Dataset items
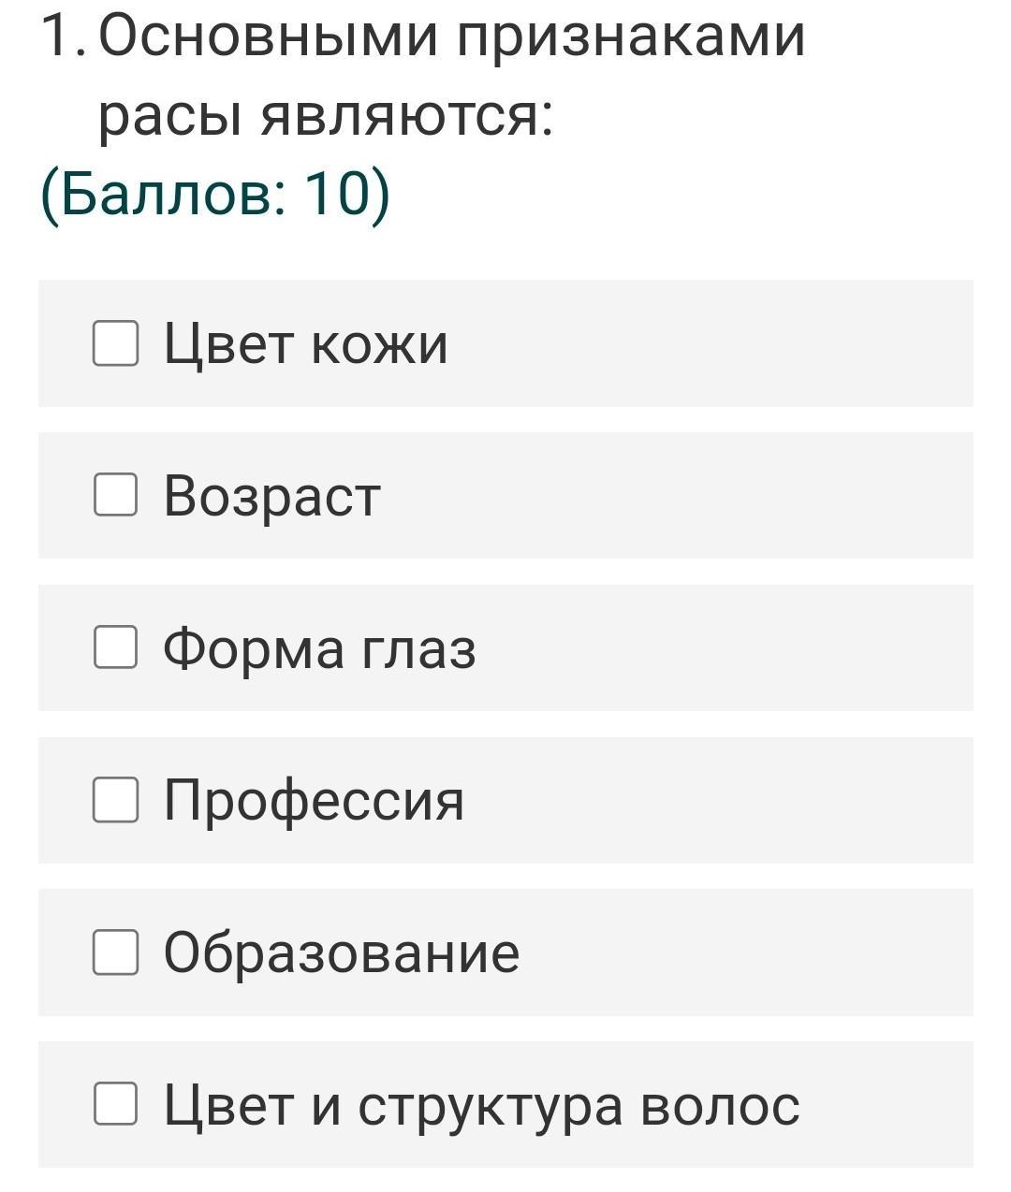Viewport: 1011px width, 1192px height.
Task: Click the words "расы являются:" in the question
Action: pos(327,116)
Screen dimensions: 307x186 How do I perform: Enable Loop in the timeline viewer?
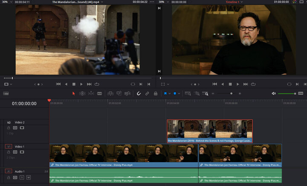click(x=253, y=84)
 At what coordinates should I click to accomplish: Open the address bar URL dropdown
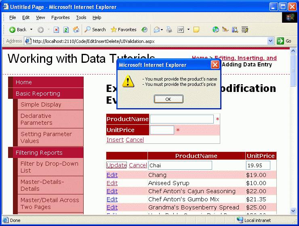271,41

---

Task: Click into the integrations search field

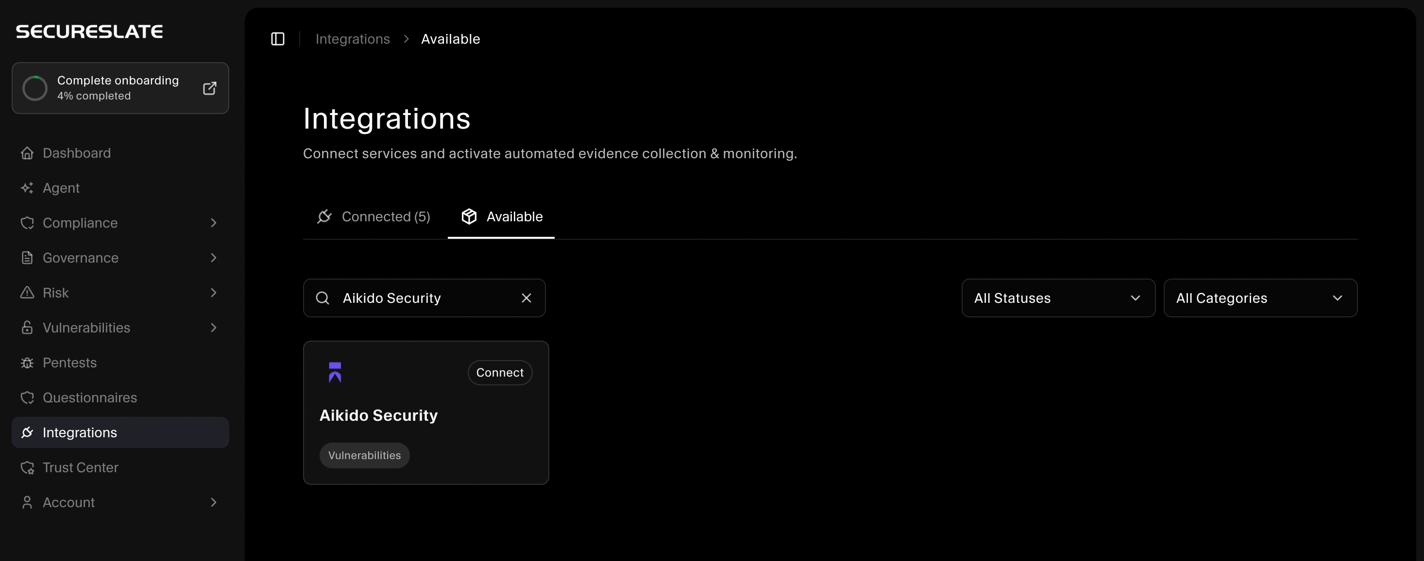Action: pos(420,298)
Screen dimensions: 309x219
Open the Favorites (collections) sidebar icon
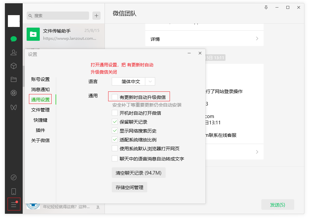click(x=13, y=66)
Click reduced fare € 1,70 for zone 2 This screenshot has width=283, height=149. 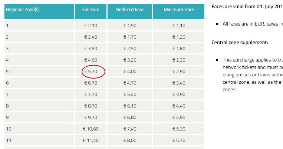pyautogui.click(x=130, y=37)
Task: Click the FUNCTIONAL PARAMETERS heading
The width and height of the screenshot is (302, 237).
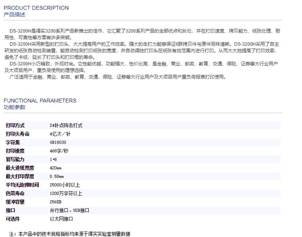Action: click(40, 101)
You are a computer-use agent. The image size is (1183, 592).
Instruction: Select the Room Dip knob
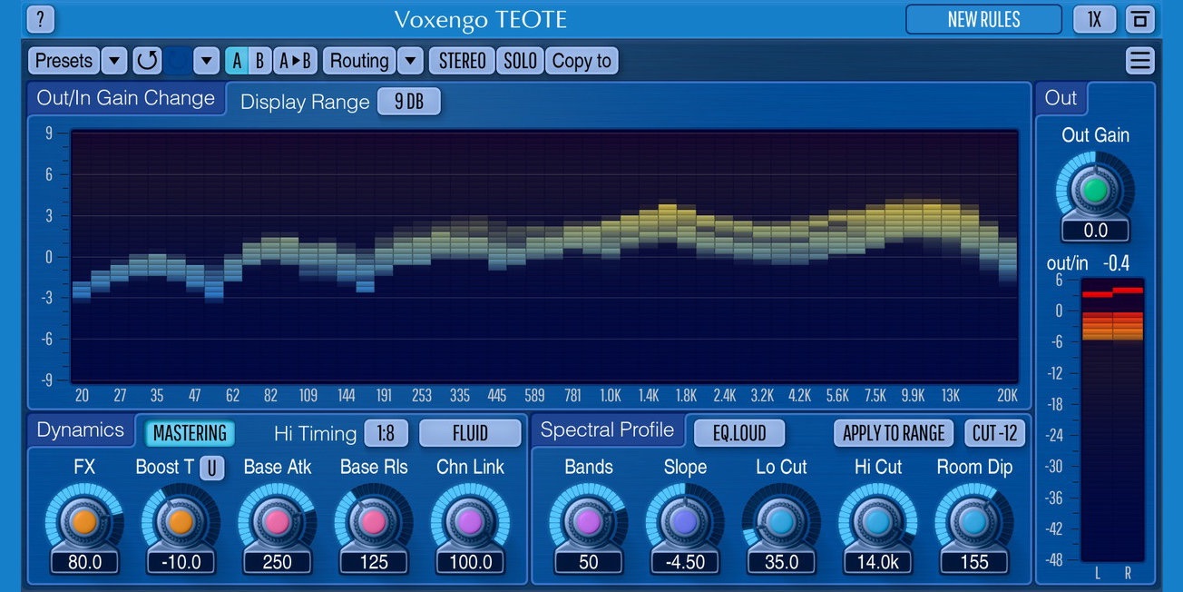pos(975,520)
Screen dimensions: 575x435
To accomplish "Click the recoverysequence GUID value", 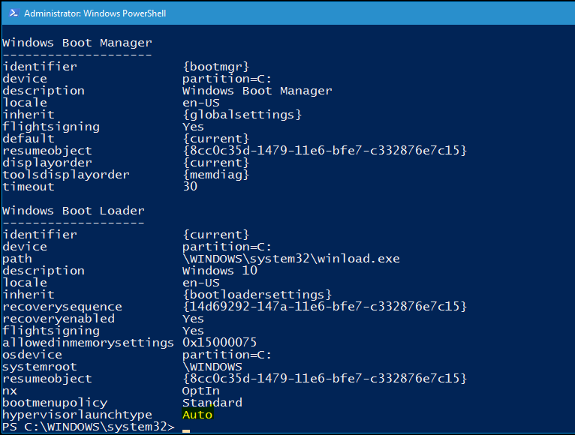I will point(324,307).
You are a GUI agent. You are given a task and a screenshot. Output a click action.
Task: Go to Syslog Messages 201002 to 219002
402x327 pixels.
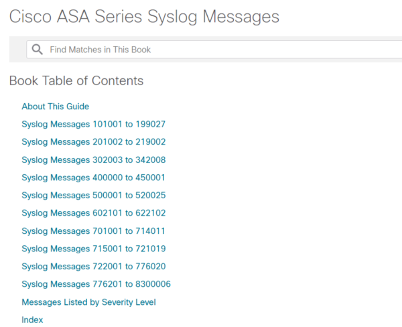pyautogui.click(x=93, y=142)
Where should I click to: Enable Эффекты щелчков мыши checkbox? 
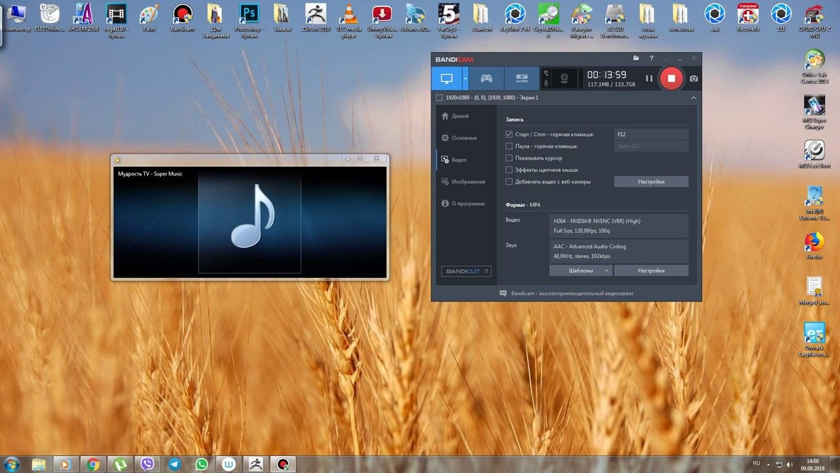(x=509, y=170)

Exercise description: Find each line in the rows above that contains the string "should" and copy those lines out in full. Matches must agree in case.

Full response:
 At what coordinates should I click to accomplish: Open the address bar URL dropdown
Where should I click to: Enable Эффекты щелчков мыши checkbox? 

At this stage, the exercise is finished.